Work instructions: In the listing below, every line with the word "cell" needs to be copied.

=== Section Start ===

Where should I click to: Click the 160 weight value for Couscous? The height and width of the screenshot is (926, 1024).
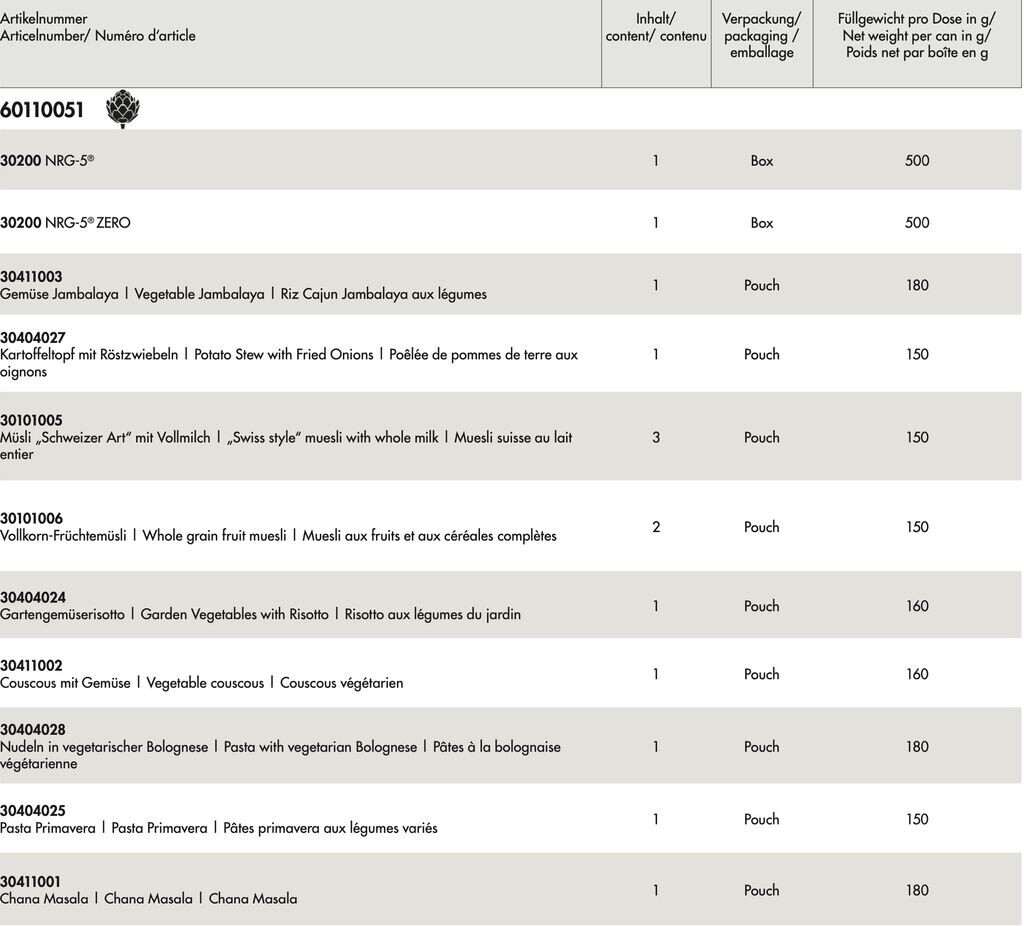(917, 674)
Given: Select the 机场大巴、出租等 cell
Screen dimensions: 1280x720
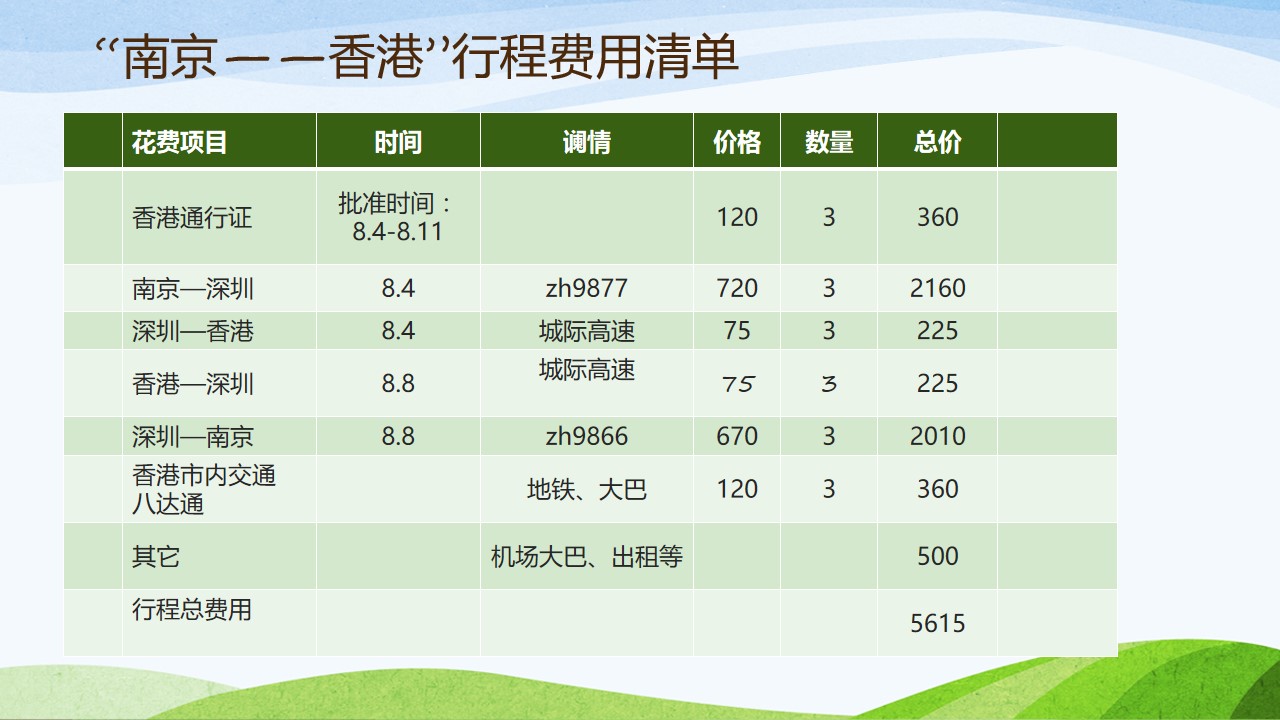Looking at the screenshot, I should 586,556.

=== Section End ===
=== Section Start ===

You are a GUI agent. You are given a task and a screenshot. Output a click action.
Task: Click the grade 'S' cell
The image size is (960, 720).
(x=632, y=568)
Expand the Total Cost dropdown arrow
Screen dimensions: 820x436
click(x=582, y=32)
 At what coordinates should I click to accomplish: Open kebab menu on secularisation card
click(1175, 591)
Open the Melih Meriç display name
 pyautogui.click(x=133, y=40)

=== Section End ===

Task answer:
Given: Select the 机场大巴、出租等 cell
Task: Click the grade 'S' cell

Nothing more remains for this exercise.